● What is asked:
[a] Translate this sentence from the sand-or-gravel thread below into Spanish: "Is there a benefit of having one over the other?"
[b] In the sand-or-gravel thread below, which fish does the first post say are in the tank right now? List each one with its count.

● Text extract:
** Begin **

# Sand or gravel?



## audibell (Oct 1, 2013)

I have a 60/65 gallon tank. 36x18.5x24. As of right now I have 1 bumblebee, 1 Demasoni & 1 pleco. Plan on adding more fish soon! My tank is fully cycled, my parameters are good and all that. But my question is..

Gravel or sand?

Should I keep the gravel or replace it with sand before adding new fish??



Is there a benefit of having one over the other? And if I went sand, should I but something to put under it to even out the weight?


----------



## oyster dog (Jul 2, 2013)

Sand (because cichlids like to dig), and I'd replace the plastic plants and figurines with rock, because your current configuration doesn't provide enough cover/hiding places.


----------



## audibell (Oct 1, 2013)

oyster dog said:


> Sand (because cichlids like to dig), and I'd replace the plastic plants and figurines with rock, because your current configuration doesn't provide enough cover/hiding places.


I have a HUGE cichlid rock I am going to add when I get more fish!! I'm having a hard time finding almost grown yellow tail Aceis.. So when I'm able to get them they will all be babies! I figure that would be a good time to introduce the rock!! But being there is only 2 cichlids right now I think they are doing ok! For two supposedly aggressive fish they get along very well at the moment.

** End **

● Data shown:
** Begin **

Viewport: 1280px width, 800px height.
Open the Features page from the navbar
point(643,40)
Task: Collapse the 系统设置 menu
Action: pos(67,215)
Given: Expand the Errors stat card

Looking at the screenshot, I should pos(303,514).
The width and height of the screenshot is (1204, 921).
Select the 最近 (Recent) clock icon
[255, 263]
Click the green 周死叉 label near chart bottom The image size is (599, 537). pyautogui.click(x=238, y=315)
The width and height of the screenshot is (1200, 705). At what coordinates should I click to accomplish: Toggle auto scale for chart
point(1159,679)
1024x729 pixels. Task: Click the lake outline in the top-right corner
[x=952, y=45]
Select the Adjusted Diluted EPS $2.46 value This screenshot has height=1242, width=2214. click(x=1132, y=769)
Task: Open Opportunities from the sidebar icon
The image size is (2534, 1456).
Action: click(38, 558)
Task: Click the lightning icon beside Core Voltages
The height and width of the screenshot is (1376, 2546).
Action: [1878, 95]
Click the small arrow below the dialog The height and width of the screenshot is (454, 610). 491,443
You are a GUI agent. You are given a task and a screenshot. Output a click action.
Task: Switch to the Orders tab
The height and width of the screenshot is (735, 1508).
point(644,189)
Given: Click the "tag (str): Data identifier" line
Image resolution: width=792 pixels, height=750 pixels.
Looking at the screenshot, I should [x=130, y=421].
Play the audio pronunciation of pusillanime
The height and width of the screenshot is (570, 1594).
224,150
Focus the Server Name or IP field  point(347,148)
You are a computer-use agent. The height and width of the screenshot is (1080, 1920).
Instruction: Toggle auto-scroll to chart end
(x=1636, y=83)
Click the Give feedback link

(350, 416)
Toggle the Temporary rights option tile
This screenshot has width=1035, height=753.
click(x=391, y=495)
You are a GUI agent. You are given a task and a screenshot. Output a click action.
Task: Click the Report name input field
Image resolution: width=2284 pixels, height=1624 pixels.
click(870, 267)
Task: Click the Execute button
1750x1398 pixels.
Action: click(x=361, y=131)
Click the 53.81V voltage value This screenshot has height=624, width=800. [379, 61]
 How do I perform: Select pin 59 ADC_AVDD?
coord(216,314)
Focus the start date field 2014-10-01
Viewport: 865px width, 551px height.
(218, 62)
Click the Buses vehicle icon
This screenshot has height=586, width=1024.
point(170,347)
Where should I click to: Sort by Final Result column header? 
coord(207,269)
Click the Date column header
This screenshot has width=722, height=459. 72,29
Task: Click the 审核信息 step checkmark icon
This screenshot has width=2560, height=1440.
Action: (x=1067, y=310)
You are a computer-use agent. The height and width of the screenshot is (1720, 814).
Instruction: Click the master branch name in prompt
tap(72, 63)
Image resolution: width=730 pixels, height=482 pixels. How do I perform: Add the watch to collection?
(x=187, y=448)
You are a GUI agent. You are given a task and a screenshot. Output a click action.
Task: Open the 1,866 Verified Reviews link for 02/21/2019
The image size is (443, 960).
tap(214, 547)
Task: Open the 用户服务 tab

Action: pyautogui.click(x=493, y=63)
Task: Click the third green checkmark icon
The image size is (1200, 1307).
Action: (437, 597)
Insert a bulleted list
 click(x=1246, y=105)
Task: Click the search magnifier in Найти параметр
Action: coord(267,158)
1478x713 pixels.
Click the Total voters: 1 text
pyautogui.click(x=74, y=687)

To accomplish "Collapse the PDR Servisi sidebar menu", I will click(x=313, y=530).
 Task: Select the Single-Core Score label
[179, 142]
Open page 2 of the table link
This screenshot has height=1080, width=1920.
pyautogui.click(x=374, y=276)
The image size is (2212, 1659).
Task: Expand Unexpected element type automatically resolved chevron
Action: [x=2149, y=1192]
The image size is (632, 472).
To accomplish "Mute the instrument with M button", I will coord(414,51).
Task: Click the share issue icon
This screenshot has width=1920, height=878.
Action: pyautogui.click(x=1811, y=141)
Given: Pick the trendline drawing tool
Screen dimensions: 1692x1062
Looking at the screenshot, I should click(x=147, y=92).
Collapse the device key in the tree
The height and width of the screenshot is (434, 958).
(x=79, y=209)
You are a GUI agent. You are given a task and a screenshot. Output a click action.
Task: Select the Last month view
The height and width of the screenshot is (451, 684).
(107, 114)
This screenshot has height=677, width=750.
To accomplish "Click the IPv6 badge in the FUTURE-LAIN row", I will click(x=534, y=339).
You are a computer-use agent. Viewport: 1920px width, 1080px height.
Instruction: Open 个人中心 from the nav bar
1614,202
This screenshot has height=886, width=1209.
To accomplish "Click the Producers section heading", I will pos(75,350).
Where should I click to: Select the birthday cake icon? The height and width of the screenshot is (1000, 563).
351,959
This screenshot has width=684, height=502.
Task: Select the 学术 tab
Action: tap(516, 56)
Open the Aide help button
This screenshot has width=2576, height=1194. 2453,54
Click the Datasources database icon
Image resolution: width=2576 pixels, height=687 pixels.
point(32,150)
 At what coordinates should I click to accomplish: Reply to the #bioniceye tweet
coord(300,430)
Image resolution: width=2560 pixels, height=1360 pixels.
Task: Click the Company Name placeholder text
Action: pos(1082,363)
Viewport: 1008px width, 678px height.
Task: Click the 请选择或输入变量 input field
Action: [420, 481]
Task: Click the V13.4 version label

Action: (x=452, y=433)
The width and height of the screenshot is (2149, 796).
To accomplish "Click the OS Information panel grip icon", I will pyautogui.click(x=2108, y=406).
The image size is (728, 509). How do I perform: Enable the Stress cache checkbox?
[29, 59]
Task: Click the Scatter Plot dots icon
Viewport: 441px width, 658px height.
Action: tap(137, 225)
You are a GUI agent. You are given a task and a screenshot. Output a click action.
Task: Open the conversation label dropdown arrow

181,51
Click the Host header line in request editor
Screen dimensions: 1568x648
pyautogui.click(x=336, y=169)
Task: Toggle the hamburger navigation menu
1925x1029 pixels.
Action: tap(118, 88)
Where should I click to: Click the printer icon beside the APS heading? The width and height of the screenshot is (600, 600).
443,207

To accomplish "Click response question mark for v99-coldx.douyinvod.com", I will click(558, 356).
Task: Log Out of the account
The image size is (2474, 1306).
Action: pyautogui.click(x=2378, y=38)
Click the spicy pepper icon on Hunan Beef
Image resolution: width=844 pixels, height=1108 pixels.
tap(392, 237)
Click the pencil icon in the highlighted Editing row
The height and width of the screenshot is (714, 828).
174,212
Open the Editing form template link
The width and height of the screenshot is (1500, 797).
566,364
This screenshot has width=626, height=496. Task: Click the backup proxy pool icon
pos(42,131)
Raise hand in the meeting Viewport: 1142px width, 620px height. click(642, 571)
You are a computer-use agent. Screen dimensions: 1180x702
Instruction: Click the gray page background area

** End **

● Answers to the exercise:
[a] ¿Hay alguna ventaja en tener uno en lugar del otro?

[b]
1 bumblebee
1 Demasoni
1 pleco